Per the federal lawsuit filed by Texas Libertarians, Texas Greens, and other third parties and independent candidates in 2019, blogged about by me at the time, in depth, here ...
U.S. District Judge Robert Pitman officially fucked over the plaintiffs. Summary judgment for Texas Secretary of State (then Ruth Hughs) on all but one item, per the ruling. Via Ballot Access News, and contra the first commenter, allowing petition e-signatures is NOT significant, whether this is the first such ruling or not.
The meat of the ruling starts on page 18 of the 28 page ruling. Pitman says the signature amounts required are not unduly burdensome, first. He then notes Greens have only had to do that once in the past 16 years and not at all since 2002 for Libertarians, therefore claiming, in essence, that this is nugatory. He then says that lesser third parties who were plaintiffs aren't "active," so, in essence, they don't count.
Starting on page 24, he rejects that the new filing fees are unduly burdensome. He doesn't even wrestle with the issue of minor parties not being convention-nominating parties. Related to that, on 25ff Pitman rejects the idea that the differential ballot access violates the Equal Protection Clause. He says that's because candidates can do the petition route instead. He did allow the e-signatures, yes, but did not strike down the amount required after saying it's not burdensome and insinuating it's nugatory.

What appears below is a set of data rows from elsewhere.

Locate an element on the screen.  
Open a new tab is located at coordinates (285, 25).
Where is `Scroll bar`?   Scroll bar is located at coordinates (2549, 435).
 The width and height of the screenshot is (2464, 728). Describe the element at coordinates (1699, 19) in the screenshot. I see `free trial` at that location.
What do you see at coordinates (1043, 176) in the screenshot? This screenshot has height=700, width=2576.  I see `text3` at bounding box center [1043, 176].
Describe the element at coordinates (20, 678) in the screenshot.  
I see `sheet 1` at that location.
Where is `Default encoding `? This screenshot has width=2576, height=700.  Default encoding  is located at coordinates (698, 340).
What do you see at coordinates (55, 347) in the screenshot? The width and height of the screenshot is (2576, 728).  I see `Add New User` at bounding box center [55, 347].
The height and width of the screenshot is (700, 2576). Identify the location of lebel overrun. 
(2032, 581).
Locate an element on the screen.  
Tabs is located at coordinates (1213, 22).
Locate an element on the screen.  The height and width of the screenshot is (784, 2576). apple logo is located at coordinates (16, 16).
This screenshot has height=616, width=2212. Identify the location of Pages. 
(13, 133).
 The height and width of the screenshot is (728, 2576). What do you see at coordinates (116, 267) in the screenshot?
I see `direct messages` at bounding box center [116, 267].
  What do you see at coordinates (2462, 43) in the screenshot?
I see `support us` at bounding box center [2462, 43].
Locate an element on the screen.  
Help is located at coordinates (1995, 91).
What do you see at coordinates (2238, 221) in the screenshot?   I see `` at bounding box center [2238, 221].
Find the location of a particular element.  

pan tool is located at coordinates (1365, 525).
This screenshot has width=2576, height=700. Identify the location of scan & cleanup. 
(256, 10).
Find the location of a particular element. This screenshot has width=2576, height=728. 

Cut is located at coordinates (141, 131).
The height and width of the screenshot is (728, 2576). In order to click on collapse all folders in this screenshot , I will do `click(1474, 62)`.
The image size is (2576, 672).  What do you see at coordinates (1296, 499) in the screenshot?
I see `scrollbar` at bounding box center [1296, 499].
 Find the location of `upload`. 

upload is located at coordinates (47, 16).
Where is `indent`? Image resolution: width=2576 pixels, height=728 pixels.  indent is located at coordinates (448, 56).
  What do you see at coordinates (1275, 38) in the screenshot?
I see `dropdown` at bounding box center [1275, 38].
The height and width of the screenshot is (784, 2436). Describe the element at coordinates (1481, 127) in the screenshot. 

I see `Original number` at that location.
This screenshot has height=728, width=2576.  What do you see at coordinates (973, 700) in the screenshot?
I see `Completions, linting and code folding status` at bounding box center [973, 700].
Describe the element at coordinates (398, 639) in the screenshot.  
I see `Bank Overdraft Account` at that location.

As for details of his ruling on e-signatures? The SoS will likely adopt the most restrictive version possible, meaning, we'll be back in court. And, next year's Lege may, with e-sigs being allowed, decide to up the number of signatures required to, say, 1.5 percent or even a full 2 percent. It's got Pitman's blessing, pretty much. Let's also remember that Pitman did nothing about the restrictive time frame for signing such petitions.
And this is why, contra commenter Mark, I don't consider the e-signatures that big of a deal. In my response, I think I said "due process." I meant the Equal Protection Clause. There's no way, unless he was a total hack like Judge Cannon, that Pitman could have ruled any other way on that issue. Everything else, he told the state of Texas to "carry on." So, if it wants to raise signature requirements or something? It will.